In his opinion, Hahn says that a nationwide SREC market "would work and be very successful".

However, he doesn’t believe anything will change in the near future. "Unfortunately I don’t think it’s going to happen any time very soon, but again with the politics in Washington DC, it’s very hard to gauge nowadays what direction they’re going to go in. I think it’s imperative that in Washington they actually implement a true energy policy for once, which is long overdue, and through that energy policy develop a program on renewables that standardizes some form of incentive program nationwide."

Staying competitive

The solar industry is becoming increasingly competitive. Not only do changes in incentive schemes often make it hard for solar companies to predict how the market is going to evolve, but the threat of new companies starting up, or established brands entering new regions, is a constant one. In light of this, how does Solis view its competitive position in a market, which is expected to grow significantly in the next few years? According to Hahn, it is important to keep expanding, both in terms of project capacity and new employees. To prove his point, he says the company has commissioned 4,870 kilowatts of commercial rooftop PV installations this year, and is looking to employ "many new hires". He adds that it will become much harder for new solar companies to enter the market, especially when there are established names like Solis, which have a long track record and solid project portfolio. Additionally, he says his company is in a strong financial position, with "significant" investment and financial partners.

"It’s a very capital intensive business," he explains, "so with many of these small businesses, they get a USD$5 million project and their capital is tied up until six or eight months later when they complete that job, in order to go onto the next job. We don’t have that constraint and we’re going to be taking on more projects, and the projects will continue to get larger.

"We also have some unique finance structures that we can offer our clients, and we take a very consultative approach to the market. Some companies come in and they only offer power purchase agreements (PPAs). We don’t do that. We come in and analyze it from a finance perspective and we show the building owner how much a system will cost, and what the payback and cash flows will look like. If they still don’t want to invest in the system, then we have the ability to do a PPA."

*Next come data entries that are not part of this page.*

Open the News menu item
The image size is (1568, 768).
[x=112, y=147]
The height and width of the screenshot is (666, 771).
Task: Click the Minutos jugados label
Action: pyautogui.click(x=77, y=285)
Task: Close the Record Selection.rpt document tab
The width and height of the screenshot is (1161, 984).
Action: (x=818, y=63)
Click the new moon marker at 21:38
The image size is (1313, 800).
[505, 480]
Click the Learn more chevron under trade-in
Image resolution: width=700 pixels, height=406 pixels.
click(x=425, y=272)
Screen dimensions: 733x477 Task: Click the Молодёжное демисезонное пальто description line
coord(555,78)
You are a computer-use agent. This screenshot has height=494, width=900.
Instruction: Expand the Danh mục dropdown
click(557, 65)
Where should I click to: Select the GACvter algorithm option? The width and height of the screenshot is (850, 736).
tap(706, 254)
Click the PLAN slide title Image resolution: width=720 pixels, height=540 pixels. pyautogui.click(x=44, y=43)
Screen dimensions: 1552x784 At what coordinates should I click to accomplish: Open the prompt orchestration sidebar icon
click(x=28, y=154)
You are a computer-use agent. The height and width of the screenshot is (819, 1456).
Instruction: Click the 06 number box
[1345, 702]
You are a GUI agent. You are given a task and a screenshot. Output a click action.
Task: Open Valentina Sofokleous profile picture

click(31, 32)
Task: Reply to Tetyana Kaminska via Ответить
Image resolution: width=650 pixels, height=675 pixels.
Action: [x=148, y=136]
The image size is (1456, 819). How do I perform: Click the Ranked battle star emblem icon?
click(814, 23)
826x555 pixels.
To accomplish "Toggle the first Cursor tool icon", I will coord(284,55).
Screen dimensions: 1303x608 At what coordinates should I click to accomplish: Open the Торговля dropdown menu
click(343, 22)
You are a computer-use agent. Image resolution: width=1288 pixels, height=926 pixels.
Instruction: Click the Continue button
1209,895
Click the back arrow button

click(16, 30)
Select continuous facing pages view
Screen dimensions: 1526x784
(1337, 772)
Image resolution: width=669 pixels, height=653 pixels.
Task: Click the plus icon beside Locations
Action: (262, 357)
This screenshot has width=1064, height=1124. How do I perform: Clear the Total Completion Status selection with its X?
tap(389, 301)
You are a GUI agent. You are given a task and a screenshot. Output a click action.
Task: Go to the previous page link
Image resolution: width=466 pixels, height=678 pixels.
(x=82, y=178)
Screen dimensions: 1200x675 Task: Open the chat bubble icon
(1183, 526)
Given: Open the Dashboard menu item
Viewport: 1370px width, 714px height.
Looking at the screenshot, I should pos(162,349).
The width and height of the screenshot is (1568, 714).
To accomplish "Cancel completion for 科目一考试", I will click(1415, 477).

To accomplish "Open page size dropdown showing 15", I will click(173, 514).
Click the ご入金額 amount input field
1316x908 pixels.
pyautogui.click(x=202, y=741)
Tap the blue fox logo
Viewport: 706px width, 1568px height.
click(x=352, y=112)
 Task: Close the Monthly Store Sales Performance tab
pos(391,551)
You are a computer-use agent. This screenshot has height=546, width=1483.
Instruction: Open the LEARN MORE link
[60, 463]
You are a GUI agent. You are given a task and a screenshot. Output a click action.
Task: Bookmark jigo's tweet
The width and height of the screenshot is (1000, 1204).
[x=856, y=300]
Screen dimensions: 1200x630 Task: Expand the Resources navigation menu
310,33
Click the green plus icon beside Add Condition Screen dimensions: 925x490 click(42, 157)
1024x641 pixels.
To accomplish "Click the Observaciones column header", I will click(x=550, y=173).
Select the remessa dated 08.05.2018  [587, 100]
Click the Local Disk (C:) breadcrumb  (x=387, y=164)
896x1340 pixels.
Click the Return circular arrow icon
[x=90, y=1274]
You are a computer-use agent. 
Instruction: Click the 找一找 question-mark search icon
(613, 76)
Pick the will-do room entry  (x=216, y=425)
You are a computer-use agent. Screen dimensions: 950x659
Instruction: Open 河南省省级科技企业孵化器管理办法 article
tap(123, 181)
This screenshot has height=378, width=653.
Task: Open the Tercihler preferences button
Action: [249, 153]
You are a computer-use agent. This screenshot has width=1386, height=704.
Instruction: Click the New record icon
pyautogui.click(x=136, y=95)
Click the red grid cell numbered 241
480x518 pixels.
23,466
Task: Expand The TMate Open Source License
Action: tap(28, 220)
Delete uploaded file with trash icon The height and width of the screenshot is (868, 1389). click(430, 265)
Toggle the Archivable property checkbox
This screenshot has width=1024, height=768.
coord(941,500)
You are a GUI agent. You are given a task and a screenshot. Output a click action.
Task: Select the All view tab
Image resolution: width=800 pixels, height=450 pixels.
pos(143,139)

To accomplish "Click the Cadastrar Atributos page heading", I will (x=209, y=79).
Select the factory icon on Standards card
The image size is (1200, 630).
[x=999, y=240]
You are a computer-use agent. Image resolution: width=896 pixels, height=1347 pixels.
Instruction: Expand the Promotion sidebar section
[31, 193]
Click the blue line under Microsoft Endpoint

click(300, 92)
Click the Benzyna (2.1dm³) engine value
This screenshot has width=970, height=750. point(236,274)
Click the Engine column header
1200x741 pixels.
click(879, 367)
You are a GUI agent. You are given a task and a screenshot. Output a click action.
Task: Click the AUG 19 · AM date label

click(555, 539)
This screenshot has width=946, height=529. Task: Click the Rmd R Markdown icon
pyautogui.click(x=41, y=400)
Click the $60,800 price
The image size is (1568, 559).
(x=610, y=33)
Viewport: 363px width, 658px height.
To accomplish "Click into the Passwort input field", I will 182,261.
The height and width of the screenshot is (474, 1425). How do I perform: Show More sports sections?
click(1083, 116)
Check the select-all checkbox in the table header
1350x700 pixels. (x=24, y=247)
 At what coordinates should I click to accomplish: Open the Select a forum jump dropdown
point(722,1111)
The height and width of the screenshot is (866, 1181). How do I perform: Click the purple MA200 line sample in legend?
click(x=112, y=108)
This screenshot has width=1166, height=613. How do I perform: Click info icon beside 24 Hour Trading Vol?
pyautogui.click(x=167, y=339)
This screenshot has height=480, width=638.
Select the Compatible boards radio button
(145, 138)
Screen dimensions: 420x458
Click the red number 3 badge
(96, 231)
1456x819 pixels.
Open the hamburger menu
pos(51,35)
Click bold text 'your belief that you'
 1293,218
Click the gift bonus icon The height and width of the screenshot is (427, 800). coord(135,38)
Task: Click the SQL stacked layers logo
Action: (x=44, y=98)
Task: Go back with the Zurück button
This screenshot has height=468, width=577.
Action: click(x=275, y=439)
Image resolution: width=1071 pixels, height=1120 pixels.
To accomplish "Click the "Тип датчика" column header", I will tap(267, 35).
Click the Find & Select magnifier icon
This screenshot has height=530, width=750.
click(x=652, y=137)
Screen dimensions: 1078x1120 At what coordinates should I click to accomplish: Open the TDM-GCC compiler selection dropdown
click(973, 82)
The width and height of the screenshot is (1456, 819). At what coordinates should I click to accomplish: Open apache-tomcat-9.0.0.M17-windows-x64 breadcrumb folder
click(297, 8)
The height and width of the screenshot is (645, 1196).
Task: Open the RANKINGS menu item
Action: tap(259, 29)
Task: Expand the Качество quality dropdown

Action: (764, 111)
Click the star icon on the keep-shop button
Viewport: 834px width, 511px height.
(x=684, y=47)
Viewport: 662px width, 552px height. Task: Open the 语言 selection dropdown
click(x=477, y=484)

Hahn additionally believes there is more rooftop space in New Jersey than there are brownfields or available land for ground-mounted PV systems. As a result, he believes the state will see more rooftop deployments in the future. But, he asks, how do you get the scale? "We have a program now, where we can offer a building owner that owns many properties, and has tenants in those spaces, a roof lease. They then have a new revenue stream that they didn’t have yesterday. How we sell the PPA is also very flexible. It doesn’t have to have to be a required 15 or 20 year PPA. The problem is the tenants in those spaces typically only have five, seven or eight years left on their lease agreement, and if you’re offering a 15 year PPA then you can’t close those projects. So, I think it’s also going to be some of the creative finance structures that we have as a company coming out that will allow us to get to a scale greater than some other companies."